Ryan LakeHarvey delivering his lecture


The W hosted Dr. Benjamin Harvey, associate professor of Art History at Mississippi State, for the Howard Art History Lecture as he delved into his own family history.

Students and faculty alike were welcomed into the Fine Arts building lobby were they were treated to hor d'oeuvres and red and white wine by the glass. Attendees were treated to Harvey and his family’s legacy of art and exploration.

Harvey took the gallery stage to applause. His prominent British accent made clear that his baccalaureate and masters degrees were earned from the University of Birmingham—the one in England, not Alabama.

The topic of the lecture was “London Ladakah and Labrador: The Art and Adventures of Mollie Molesworth.” Molesworth is Harvey’s great aunt, which made the lecture not only academic but sentimental as he narrated the experience of following the life of his ancestor.

“This is first time I’ve talked about Mollie in public,” said Harvey as he opened his lecture. “You know there’s those things in the family where you have a strange investment because it’s your family, but at some point you want to say, “Am I crazy or is this good stuff? Is this interesting to the wider world?”

The audience sat with rapt attention as Harvey presented his family history while tying Molesworth to the present. He presented questions which challenge art and society today, such as “What is lost if art education loses the nude as a technique?” and “What is the effect that dying unwed has on one’s legacy, female or otherwise?”
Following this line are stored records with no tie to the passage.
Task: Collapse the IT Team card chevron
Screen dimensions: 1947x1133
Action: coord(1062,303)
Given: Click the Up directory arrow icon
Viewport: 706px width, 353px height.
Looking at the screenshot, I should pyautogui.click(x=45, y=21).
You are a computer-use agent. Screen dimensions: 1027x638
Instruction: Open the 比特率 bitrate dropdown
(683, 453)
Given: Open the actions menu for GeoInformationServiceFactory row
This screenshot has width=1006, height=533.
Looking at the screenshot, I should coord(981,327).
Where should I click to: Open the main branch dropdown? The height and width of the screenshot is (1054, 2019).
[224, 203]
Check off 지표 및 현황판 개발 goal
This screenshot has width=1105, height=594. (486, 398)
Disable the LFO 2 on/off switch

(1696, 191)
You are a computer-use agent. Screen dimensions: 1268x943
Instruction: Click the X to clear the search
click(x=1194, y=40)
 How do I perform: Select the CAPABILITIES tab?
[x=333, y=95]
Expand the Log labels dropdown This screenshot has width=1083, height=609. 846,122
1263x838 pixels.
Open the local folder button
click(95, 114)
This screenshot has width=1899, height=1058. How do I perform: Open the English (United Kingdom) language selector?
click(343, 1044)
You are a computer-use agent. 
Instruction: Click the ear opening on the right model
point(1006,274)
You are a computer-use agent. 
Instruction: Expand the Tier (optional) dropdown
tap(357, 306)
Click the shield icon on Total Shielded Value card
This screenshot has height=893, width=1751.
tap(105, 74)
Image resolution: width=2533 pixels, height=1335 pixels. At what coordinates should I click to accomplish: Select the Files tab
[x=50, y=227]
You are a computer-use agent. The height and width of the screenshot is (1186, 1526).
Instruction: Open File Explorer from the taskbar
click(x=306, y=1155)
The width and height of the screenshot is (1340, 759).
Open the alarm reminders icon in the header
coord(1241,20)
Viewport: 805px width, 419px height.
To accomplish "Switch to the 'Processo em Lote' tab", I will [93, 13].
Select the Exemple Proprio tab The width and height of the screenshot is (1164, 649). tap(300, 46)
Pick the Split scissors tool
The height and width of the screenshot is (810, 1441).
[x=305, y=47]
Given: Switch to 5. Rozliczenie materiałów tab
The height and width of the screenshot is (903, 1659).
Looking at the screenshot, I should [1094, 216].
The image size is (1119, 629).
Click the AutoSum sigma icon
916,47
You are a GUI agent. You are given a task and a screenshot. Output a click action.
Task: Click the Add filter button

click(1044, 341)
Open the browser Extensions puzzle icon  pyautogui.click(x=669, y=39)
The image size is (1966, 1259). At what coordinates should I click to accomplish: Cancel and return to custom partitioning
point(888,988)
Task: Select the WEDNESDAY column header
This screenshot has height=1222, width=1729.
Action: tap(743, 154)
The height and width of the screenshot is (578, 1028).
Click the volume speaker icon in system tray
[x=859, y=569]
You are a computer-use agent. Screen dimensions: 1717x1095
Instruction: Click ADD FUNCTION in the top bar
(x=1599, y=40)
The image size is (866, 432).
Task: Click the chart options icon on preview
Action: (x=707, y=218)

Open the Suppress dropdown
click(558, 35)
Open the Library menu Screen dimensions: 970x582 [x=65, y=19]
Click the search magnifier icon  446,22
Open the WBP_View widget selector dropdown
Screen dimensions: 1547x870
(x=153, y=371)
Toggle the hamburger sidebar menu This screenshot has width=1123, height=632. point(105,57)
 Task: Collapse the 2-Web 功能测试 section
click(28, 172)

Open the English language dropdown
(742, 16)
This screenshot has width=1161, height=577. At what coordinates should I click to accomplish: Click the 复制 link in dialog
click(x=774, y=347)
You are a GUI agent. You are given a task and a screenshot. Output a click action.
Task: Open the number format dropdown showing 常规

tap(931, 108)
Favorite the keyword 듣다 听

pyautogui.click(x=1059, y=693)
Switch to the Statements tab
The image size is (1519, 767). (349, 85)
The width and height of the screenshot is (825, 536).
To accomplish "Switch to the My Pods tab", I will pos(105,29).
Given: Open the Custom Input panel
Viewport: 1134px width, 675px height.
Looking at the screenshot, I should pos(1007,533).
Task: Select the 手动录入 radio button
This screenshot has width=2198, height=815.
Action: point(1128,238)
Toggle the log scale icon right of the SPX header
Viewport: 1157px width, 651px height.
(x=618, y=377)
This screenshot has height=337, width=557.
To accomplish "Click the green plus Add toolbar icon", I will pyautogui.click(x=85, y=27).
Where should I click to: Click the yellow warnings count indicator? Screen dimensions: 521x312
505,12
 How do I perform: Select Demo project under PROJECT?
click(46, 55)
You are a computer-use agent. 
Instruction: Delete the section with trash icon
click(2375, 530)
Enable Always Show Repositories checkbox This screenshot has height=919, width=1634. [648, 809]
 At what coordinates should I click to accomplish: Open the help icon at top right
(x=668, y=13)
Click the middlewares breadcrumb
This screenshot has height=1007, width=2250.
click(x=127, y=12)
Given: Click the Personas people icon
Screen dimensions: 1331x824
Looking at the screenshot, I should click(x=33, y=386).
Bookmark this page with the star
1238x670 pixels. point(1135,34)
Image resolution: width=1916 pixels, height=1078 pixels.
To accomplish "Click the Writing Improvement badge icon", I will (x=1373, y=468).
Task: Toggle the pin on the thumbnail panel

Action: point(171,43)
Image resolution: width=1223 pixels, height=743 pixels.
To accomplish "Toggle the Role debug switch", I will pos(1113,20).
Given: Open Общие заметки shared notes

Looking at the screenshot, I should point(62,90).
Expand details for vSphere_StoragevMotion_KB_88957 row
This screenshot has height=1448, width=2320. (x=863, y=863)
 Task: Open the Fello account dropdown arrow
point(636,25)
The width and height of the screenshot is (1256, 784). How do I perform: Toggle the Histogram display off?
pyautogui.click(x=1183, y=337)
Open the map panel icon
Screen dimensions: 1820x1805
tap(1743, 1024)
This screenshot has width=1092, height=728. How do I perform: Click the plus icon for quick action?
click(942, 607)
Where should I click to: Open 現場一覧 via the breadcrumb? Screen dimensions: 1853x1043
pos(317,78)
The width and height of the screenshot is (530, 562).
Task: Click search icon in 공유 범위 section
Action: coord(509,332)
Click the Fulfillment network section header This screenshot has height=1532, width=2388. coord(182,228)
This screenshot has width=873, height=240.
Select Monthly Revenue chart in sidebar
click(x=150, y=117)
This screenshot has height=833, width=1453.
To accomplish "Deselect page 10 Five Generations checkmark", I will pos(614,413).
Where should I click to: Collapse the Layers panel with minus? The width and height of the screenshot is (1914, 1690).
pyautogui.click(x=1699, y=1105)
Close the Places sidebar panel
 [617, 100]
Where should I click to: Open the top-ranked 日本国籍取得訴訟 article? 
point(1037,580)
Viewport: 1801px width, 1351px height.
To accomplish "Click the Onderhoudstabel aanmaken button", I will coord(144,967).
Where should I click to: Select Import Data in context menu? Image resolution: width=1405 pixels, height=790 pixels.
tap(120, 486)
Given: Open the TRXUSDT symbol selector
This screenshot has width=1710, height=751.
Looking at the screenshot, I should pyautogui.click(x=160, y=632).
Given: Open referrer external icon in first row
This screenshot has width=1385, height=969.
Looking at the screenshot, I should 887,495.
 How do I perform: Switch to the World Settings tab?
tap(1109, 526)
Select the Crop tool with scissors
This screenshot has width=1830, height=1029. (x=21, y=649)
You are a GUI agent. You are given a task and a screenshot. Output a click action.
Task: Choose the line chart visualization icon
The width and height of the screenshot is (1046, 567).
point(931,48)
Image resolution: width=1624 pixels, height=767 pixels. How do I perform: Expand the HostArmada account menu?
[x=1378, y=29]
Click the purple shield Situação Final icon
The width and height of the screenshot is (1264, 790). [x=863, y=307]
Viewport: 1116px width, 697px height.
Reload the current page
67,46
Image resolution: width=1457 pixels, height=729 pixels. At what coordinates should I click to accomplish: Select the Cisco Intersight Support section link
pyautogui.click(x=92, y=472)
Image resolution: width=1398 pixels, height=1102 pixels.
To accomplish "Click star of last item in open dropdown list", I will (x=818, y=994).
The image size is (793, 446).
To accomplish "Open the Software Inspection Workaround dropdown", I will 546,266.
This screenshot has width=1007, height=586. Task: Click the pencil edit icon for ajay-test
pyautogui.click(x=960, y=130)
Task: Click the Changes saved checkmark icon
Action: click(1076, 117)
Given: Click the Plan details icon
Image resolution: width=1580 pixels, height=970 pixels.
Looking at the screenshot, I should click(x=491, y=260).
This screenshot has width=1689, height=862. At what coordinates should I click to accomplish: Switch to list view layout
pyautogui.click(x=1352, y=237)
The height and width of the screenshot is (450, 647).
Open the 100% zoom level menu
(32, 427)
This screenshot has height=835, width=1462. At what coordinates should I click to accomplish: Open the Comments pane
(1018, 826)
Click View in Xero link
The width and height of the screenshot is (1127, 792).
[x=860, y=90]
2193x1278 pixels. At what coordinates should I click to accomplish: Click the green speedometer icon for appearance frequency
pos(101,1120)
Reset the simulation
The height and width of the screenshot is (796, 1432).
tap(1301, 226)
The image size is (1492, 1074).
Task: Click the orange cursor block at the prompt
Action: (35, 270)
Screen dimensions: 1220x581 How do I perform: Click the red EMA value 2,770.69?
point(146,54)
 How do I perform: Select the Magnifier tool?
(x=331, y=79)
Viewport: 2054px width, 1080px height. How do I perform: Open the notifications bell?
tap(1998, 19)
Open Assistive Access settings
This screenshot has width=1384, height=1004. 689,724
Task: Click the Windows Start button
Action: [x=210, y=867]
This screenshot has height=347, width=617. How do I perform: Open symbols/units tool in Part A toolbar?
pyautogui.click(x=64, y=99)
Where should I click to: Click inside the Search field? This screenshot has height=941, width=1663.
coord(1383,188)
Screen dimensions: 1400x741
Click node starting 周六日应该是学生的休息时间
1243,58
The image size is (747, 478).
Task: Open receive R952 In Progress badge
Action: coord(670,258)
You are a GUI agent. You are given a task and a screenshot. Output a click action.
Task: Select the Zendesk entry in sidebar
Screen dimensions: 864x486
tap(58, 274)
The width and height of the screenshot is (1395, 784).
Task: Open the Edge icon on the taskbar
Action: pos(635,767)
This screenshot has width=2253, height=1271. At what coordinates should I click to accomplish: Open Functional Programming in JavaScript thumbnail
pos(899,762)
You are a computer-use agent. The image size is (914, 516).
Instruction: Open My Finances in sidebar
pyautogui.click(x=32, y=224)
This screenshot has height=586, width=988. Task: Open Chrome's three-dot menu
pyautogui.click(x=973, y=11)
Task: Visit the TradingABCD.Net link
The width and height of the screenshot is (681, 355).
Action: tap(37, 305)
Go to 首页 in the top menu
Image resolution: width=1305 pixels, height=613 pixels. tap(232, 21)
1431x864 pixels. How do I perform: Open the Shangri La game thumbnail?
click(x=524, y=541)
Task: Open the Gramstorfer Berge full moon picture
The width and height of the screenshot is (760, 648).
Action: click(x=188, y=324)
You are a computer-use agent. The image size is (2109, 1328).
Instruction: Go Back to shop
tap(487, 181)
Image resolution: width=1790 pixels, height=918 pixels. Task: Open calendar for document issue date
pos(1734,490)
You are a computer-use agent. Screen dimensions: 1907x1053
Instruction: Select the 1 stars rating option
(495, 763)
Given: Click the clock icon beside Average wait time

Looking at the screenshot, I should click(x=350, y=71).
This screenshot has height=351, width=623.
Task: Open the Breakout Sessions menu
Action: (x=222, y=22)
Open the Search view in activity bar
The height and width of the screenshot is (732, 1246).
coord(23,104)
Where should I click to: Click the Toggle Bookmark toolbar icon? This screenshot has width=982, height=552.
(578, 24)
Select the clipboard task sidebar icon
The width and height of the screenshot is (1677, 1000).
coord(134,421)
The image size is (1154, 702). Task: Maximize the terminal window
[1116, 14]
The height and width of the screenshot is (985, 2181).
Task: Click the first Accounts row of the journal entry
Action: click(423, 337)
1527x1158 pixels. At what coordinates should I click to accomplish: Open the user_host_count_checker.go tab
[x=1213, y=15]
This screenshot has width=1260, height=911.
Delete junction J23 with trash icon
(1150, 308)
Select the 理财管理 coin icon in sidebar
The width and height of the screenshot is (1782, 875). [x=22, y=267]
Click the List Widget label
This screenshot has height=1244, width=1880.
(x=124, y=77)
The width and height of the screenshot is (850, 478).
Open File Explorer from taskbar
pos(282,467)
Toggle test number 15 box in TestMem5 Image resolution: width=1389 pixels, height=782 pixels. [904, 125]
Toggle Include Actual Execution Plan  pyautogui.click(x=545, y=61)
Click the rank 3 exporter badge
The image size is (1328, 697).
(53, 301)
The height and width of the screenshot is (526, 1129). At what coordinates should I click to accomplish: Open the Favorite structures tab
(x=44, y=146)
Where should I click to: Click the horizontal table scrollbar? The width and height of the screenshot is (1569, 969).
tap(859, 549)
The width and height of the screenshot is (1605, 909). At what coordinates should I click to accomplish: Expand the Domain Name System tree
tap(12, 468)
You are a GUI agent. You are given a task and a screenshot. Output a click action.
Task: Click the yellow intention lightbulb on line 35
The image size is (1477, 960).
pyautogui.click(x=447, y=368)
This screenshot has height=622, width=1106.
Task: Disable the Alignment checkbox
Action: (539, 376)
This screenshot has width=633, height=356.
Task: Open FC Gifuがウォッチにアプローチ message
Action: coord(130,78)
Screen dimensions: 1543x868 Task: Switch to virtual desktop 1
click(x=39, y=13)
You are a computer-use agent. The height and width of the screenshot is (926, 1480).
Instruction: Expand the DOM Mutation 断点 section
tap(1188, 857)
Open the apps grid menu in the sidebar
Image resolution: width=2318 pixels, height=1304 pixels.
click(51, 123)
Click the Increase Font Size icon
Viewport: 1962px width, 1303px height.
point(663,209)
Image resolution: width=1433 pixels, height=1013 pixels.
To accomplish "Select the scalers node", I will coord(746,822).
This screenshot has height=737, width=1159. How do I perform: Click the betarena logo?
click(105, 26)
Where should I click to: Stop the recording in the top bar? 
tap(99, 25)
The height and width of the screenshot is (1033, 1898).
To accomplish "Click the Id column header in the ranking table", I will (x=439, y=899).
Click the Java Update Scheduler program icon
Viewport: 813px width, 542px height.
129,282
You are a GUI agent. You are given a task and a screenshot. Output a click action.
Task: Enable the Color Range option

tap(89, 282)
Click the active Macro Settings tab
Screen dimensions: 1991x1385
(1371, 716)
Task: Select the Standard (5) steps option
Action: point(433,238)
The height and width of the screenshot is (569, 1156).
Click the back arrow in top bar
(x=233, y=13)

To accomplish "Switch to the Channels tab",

The potency of the lecture came from the experience of seeing the growth of an artist. Harvey’s sketches, paintings and artwork showed the awkwardness of a girl giving way to the pioneering and curious nature of a woman. Molesworth was a woman who painted while traveling the world. She even had the honor of being invited to a party in which the royal family was in attendance.

The lecture allowed the faculty and students alike to take a journey with Harvey as he explained his exploration of his great-aunt’s legacy.